Everyone would talk about that, you know, after she died. How she would listen to people. And that none of us had ever known anyone like that.

She was, in many ways, like her apartment. She didn’t like to cook, and so that small kitchen without even a table spoke volumes. She was petite and beautiful in a very peaceful way. Her hair was varying shades of strawberry red, and it was baby fine. She would worry that it was so fine it was almost thin looking, but of course, at the end, she probably would have given anything for that hair. The television was so small in that apartment, that I wondered for years if she had one – I think it even had an antenna, but the books were ever present, bookmarked, or open to various pages. She seemed to always look effortlessly beautiful.

She had a large family, two sisters and a brother, all of whom were married with children of their own, and her mom, Claire. Her father had passed away when she was only twenty or twenty-one, having died, of all things, of brain cancer. I always wondered if there were some strange karmic tie between them.

One time, Tommy and I brought our friend Brannin to New York, and we all had lunch at her apartment, around that round table. We went to the movies after that, and saw Analyze This with Billy Crystal. We laughed out loud so hard in some places that we honestly missed entire segments of dialogue. My stomach muscles hurt for a week, and to this day, my husband and I have an inside joke, “Hey, Jelly, you wanna fresh one?” and one of us will play slap the other’s face. Tommy would repeat, “They call me the Fuckin’ Doctor,” in his Greek accent literally for years.

Being Theresa’s friend was liberating. You were one hundred percent confident in her acceptance of you, frailties and all. We would talk about things like the eternal soul and Hinduism and God’s love and heaven. After she got sick she wondered if there were a God at all. I assured her that she had to feel that way, it was almost necessary. And I told her to rest in the arms of my belief and to not worry.  It was all okay.

And when it was, decidedly not okay, we would do this thing my Aunt Barbara taught us. Take a deep breath. Exhale. Take another. Let it out slowly. Take another. Hold it. Exhale. Take one more and hold it. Hold it. Right there. That is your center. That is what you are. You are the infinite space between breaths. Be in this moment completely, and love this life. Just for this moment, for today, you are alive.

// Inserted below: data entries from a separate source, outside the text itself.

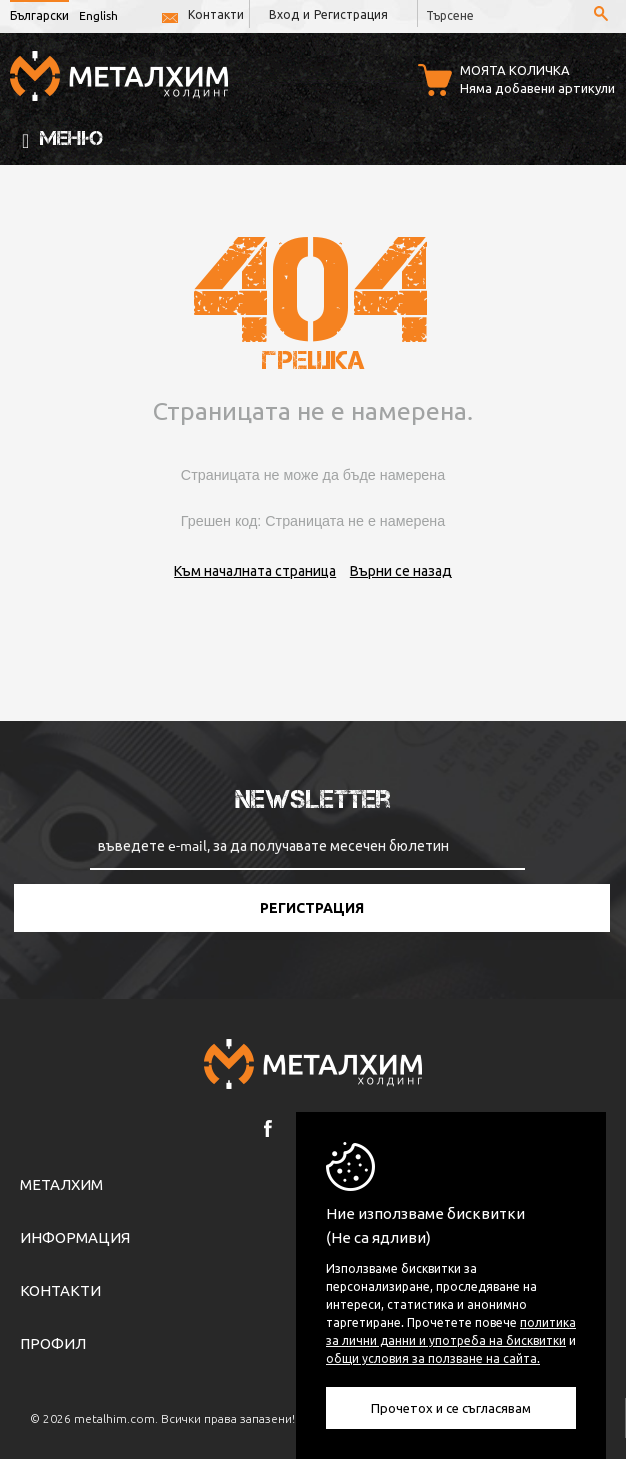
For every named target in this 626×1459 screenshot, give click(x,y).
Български (39, 15)
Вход (284, 14)
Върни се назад (401, 570)
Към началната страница (255, 570)
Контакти (216, 14)
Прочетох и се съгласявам (451, 1407)
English (98, 15)
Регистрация (351, 14)
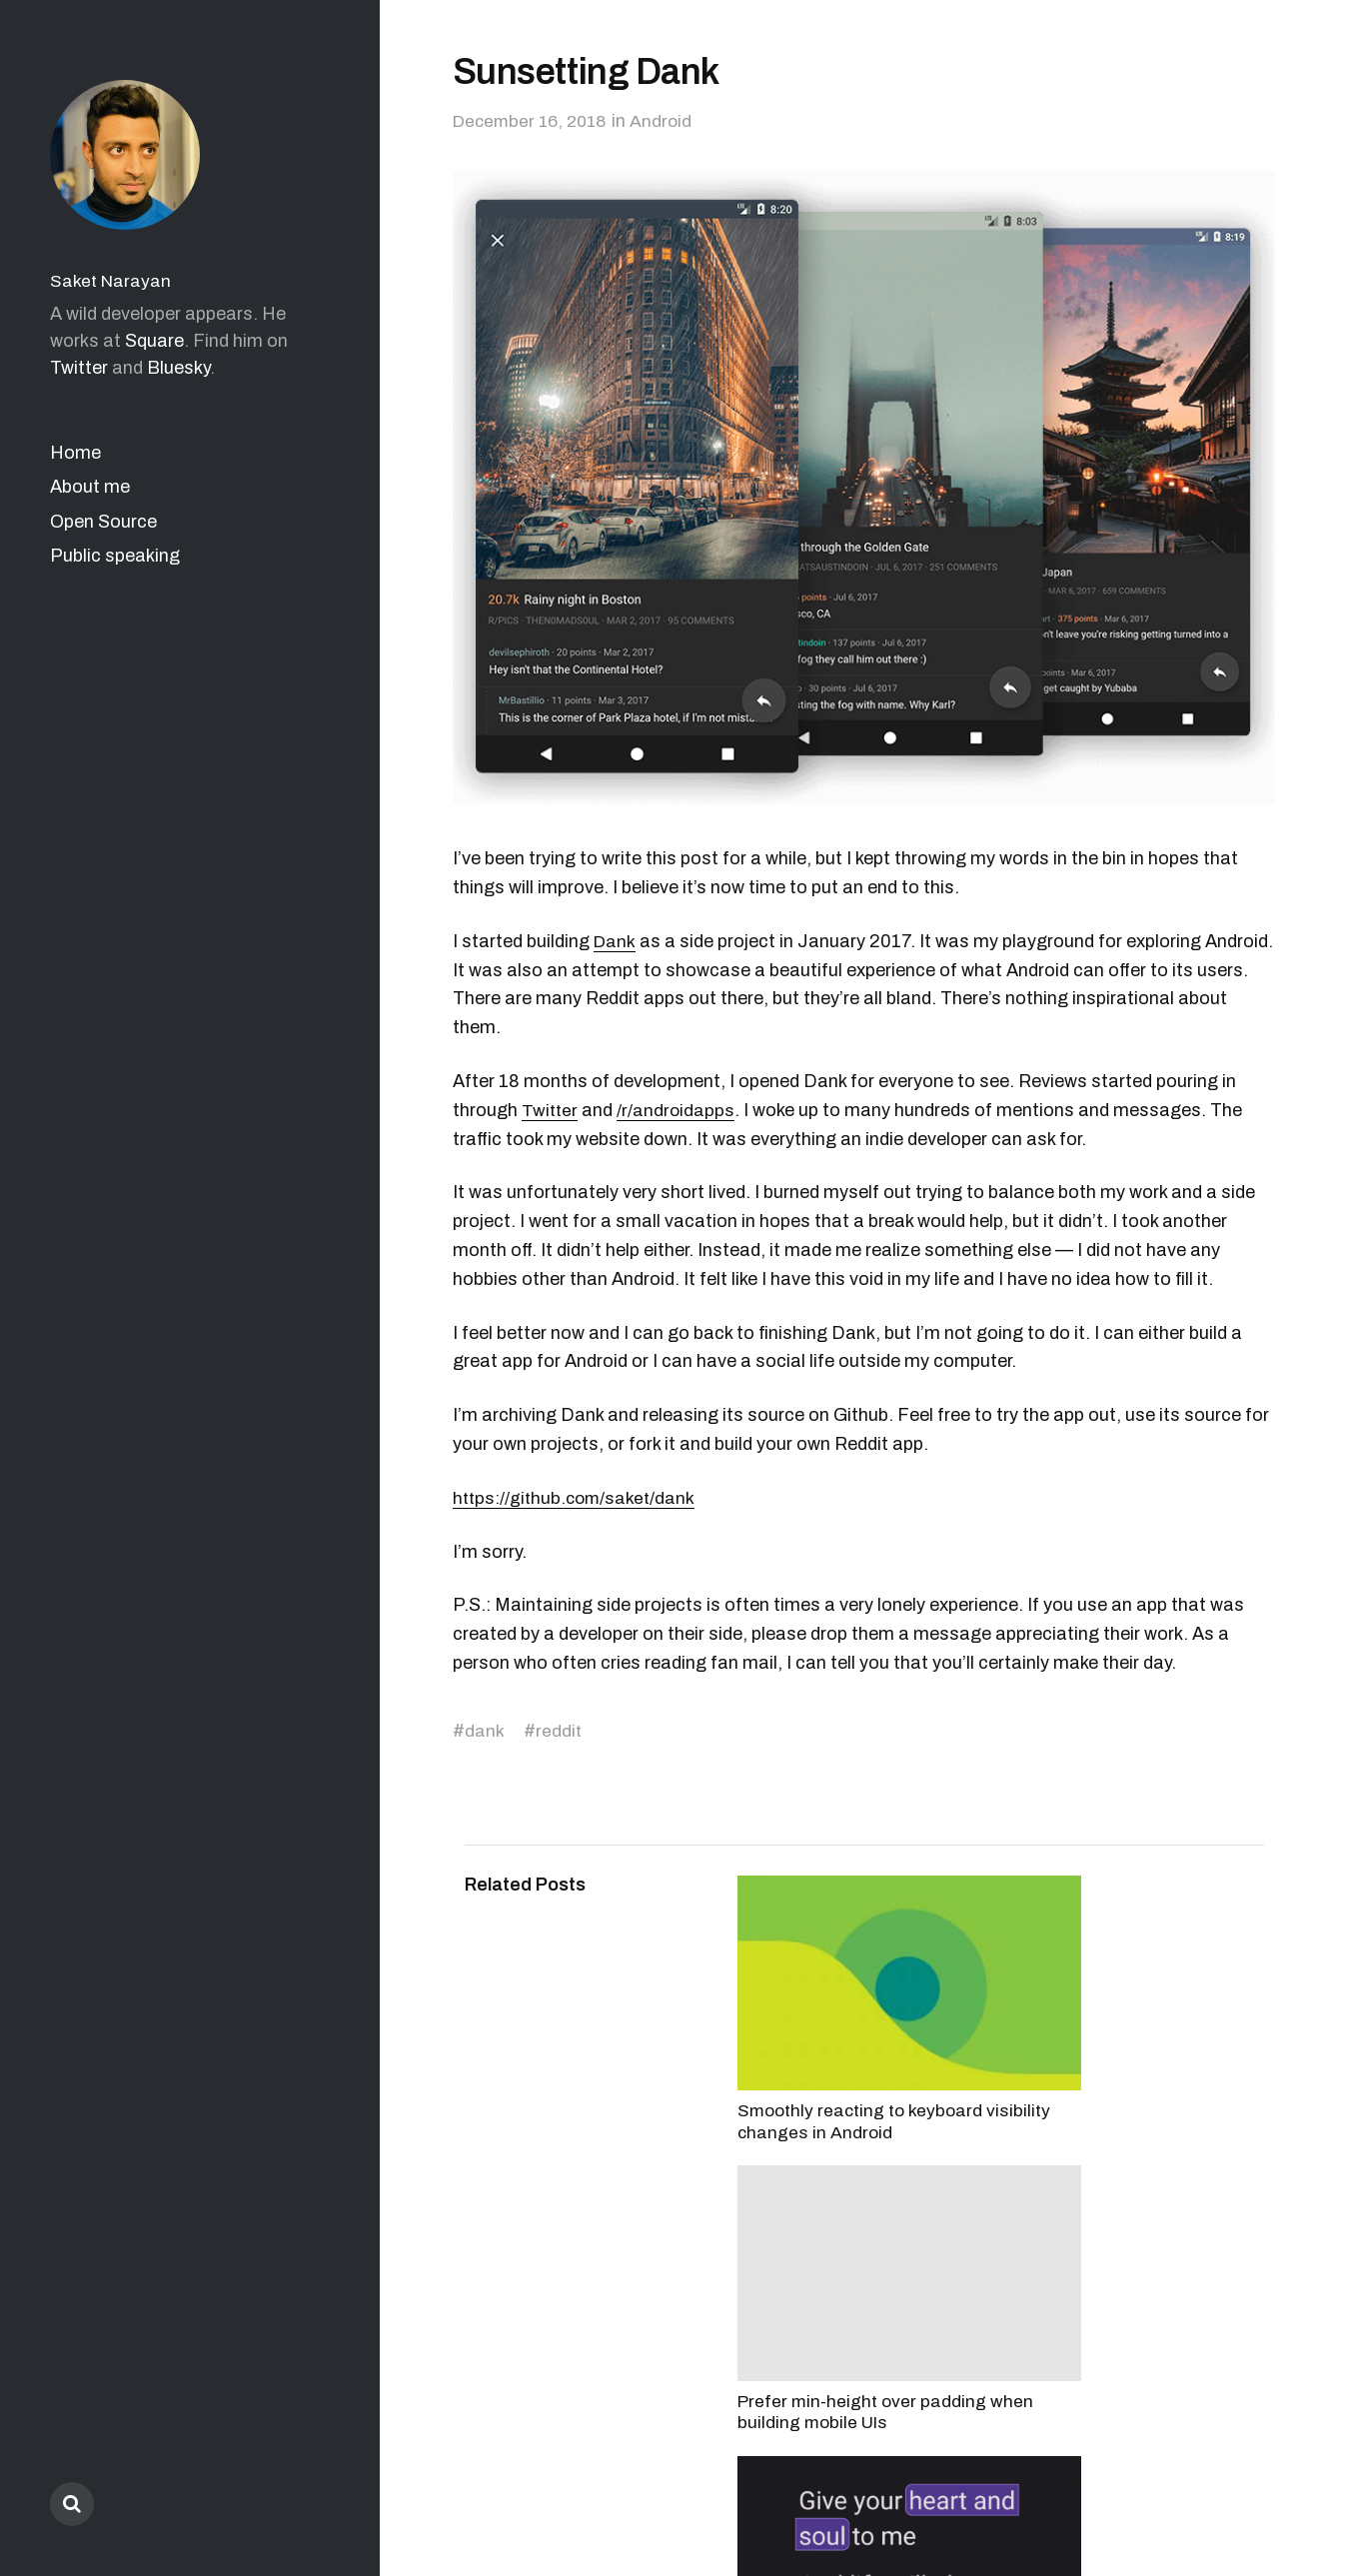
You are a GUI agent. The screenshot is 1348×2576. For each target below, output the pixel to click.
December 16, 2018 (534, 121)
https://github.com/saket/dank (577, 1498)
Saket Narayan (112, 281)
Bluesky (178, 368)
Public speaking (115, 556)
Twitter (79, 368)
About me (90, 487)
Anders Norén (1226, 2487)
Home (75, 453)
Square (154, 341)
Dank (615, 941)
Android (670, 121)
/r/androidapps (678, 1110)
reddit (559, 1731)
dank (485, 1731)
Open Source (103, 522)
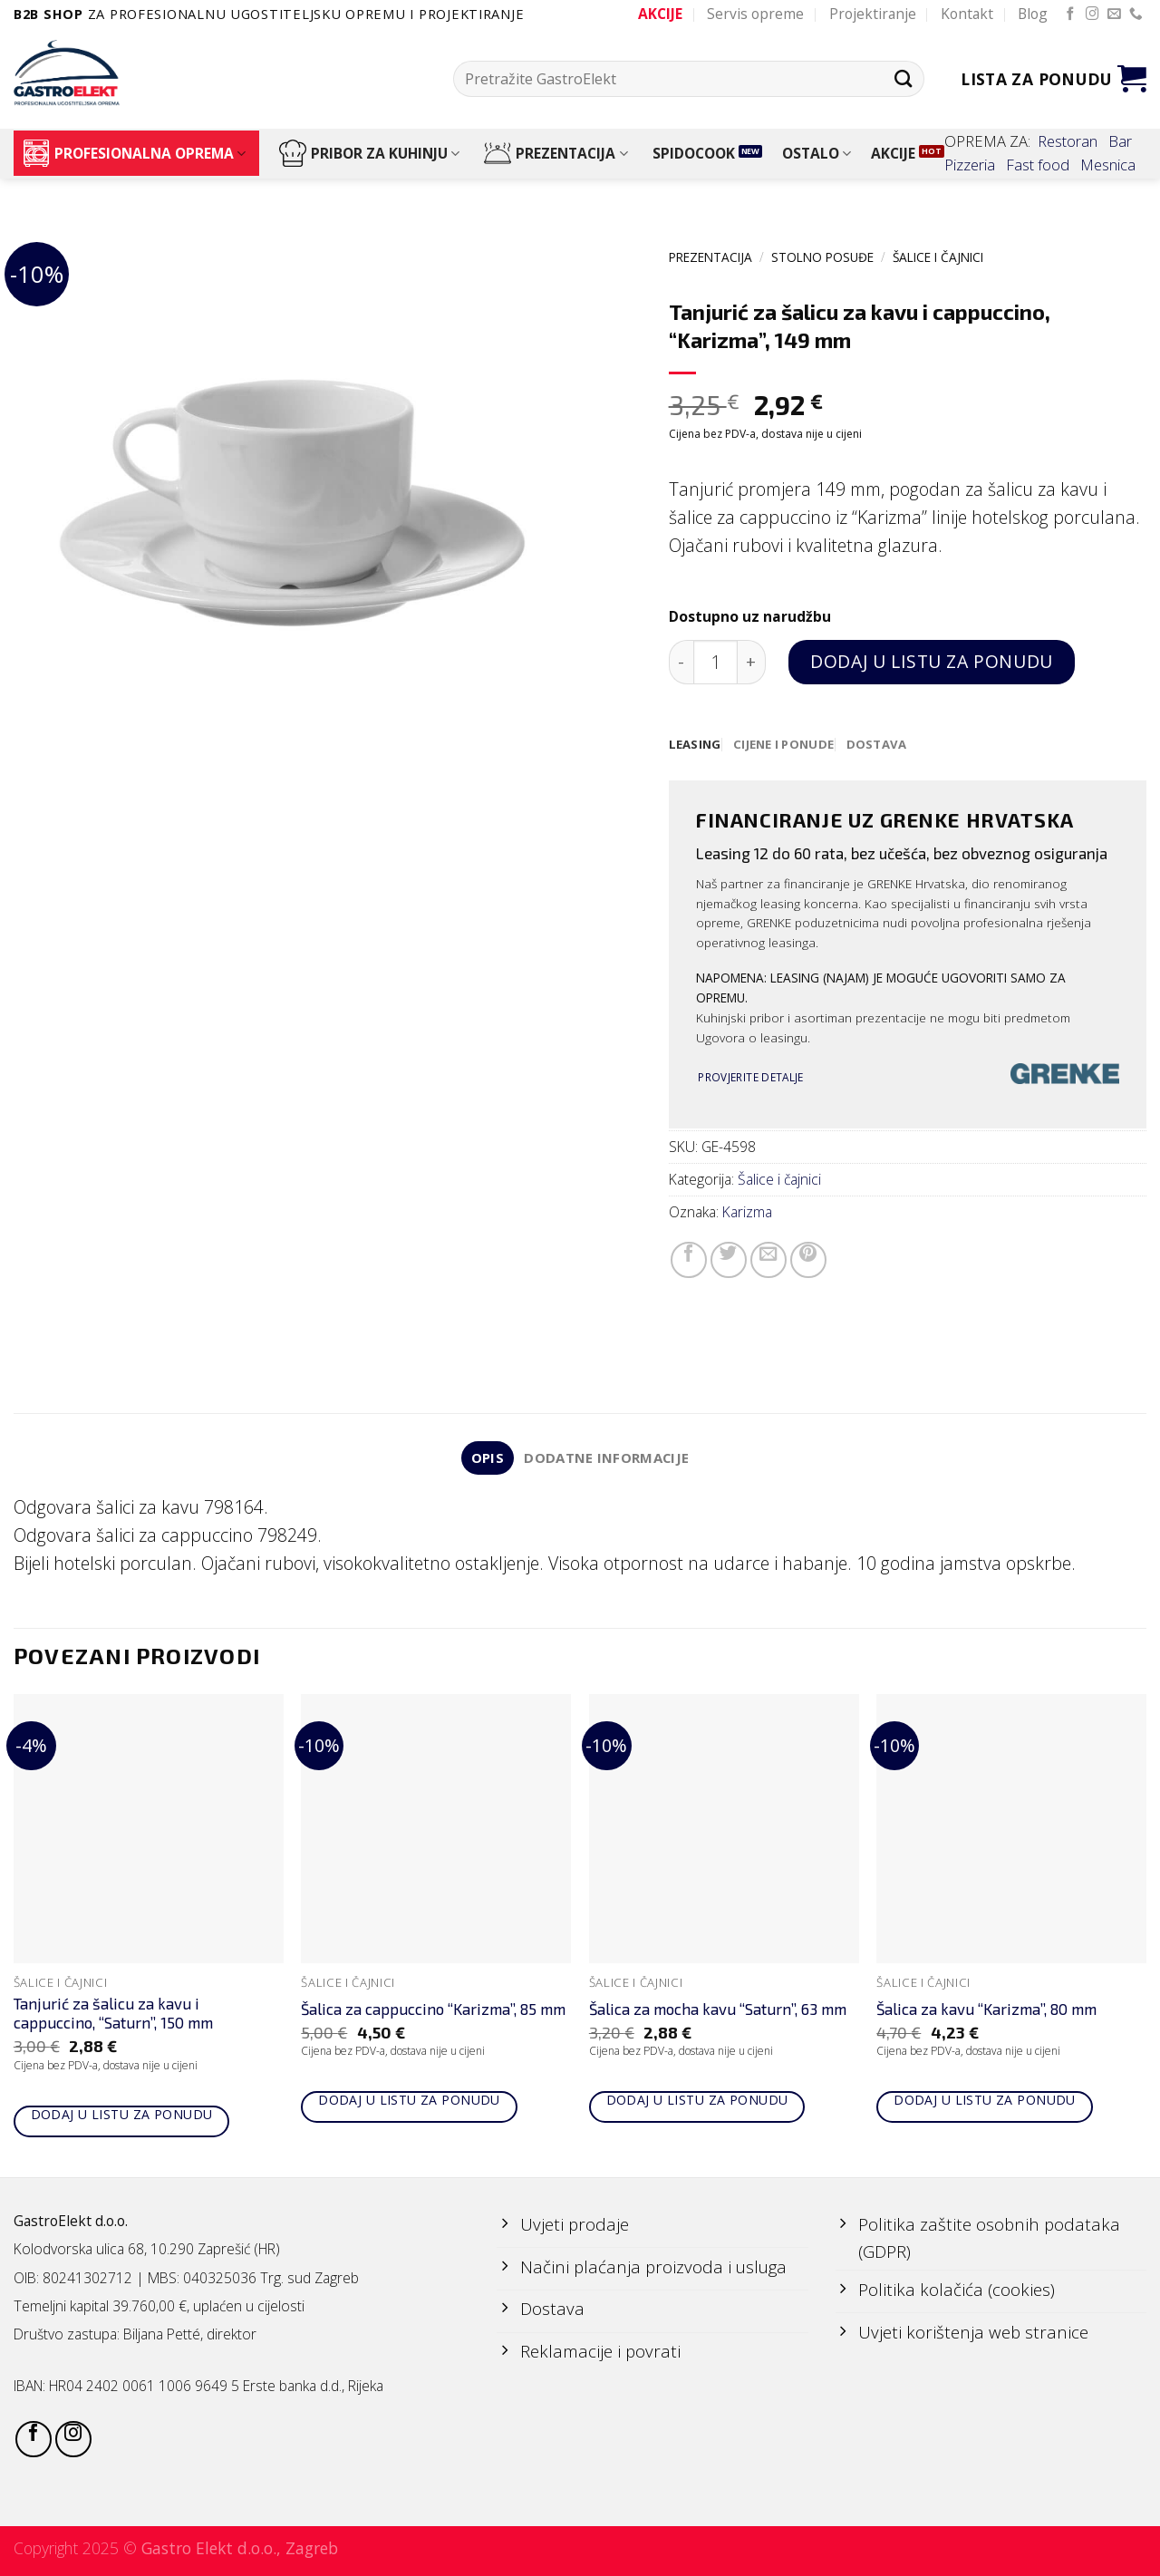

Toward the very end, one of those moments when everyone was in the hospital room, being cheerful and ludicrous, I remember asking her if she were afraid. She would always shake her head no. But she was waiting by then, waiting and wondering when it would end. And I horrified all around us by saying, “Theresa, it isn’t today.” All conversation and pleasantries stopped and eyes began to turn toward me, and I thought that maybe Joy would have a heart attack. “It’s soon, Terry. But it isn’t today. And it isn’t tomorrow. So rest. Just for this moment, you are alive. Love this. Love the people around you. Rest in us.”

Can I do that now? Can I simply rest in her? Can I take that deep breath and hold it, knowing that I am that infinite space between heartbeats. And that somewhere in that eternity is my friend, unscathed, unmarred, alive, loving me? That I am not, as Christ described, “orphaned” by her absence? If this is the goal, I am far from there. I wander my memories and thoughts, hoping to find some thread back to her.

I am, it seems, undeniably spinning, every day, losing Theresa.